Но индиец не двигался. Он стоял и бросал растерянные взгляды то на пиратов, то на корму корабля.

— Что с тобой? — спросил Янес.

— Сударь… — сказал маратх, поколебавшись.

— Говори.

— Вы не тронете ее?

— Кого?

— Со мной женщина.

— Женщина! Белая или индианка?

— Белая.

— И где она?

— Я спрятал ее в трюме.

— Приведи ее на палубу.

— Но вы не тронете ее?

— Даю слово.

— Спасибо, господин, — сказал маратх взволнованным голосом.
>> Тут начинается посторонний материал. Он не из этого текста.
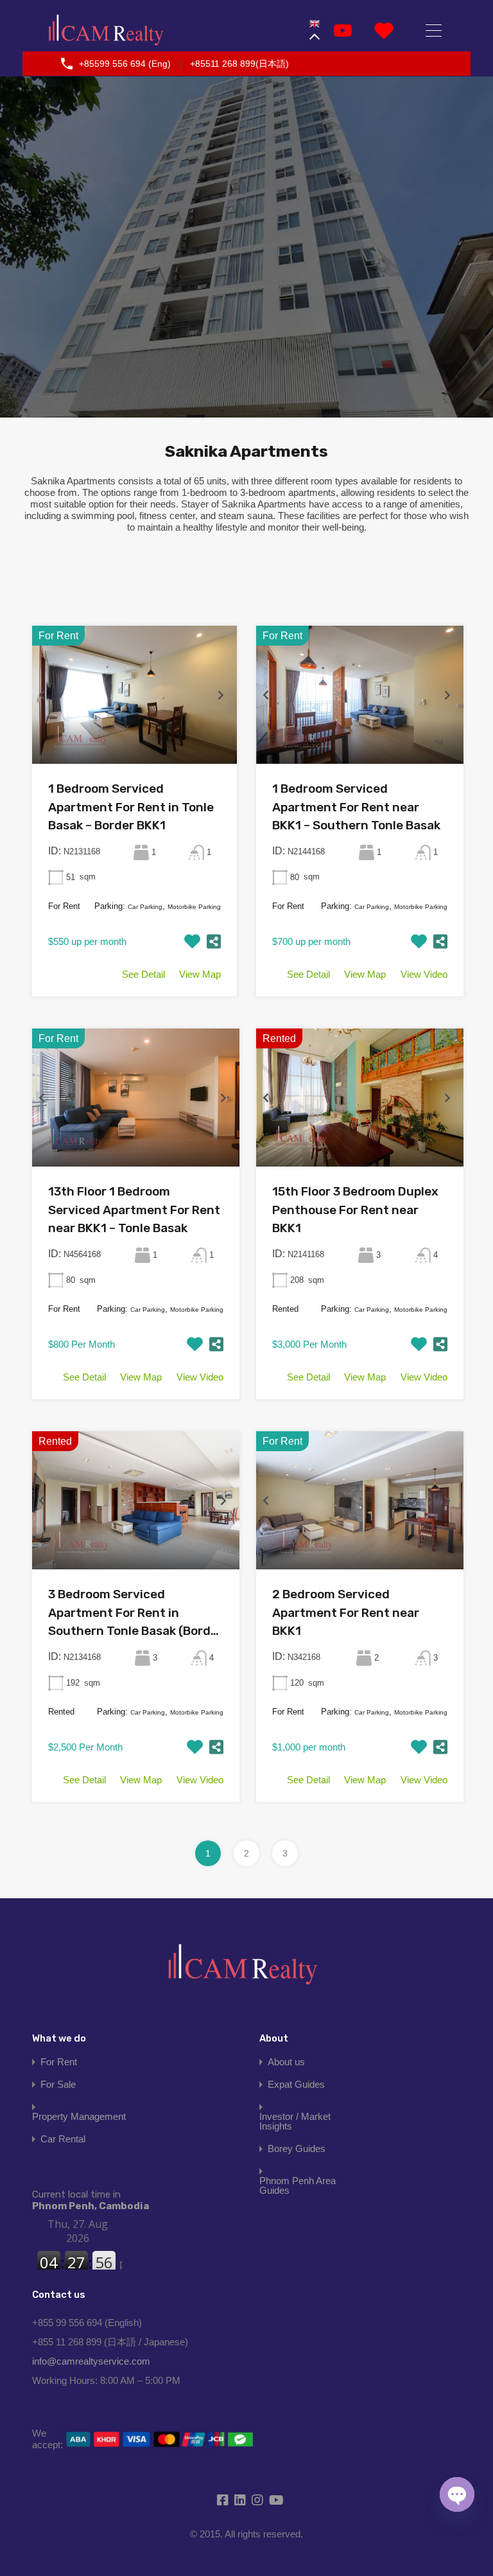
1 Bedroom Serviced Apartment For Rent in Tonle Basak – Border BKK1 (131, 807)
Он побежал на корму и исчез в люке. Через несколько мгновений он снова появился на палубе.

— Где эта женщина? — спросил Янес.

— Сейчас придет. Но еще одно слово, господин. Она безумная.

— Безумная? Кто?..

— Вот она!.. — воскликнул Каммамури.

Португалец обернулся к корме.

Молодая женщина чудесной красоты, завернутая в большое покрывало из белого шелка, медленно поднялась по трапу из трюма и остановилась рядом с мачтой.

Ей было лет семнадцать-восемнадцать, и нежная прелесть юности соединялась в ней с женственной грацией. Ее большие черные глаза были невидяще устремлены куда-то вдаль, а черные густые кудри падали на плечи в живописном беспорядке.

Ни страха, ни ужаса, ни даже простого любопытства не выразило ее нежное лицо при взгляде на эти трупы, на обломки, загромождавшие палубу — точно она их не видела. Не обратила она внимания и на Янеса, стоявшего перед ней.

— Кто эта женщина? — спросил он странным тоном, схватив руку Каммамури и сильно сжимая ее.

— Моя госпожа, — отвечал маратх. — Дева восточной пагоды.

Янес сделал несколько шагов к сумасшедшей, которая сохраняла неподвижность статуи, и пристально посмотрел на нее.

— Какое сходство!.. — воскликнул он, побледнев.

Затем быстро вернулся к Каммамури и снова схватил его за руку.

— Эта женщина — англичанка? — спросил он взволнованно.

— Она родилась в Индии, но родители ее англичане.

— Почему она сошла с ума?

— Это длинная история.

— Ты расскажешь ее Тигру Малайзии. Ну, садимся, маратх. А вы, ребята, очистите эту посудину, как следует, и сожгите ее. «Молодая Индия» больше не существует.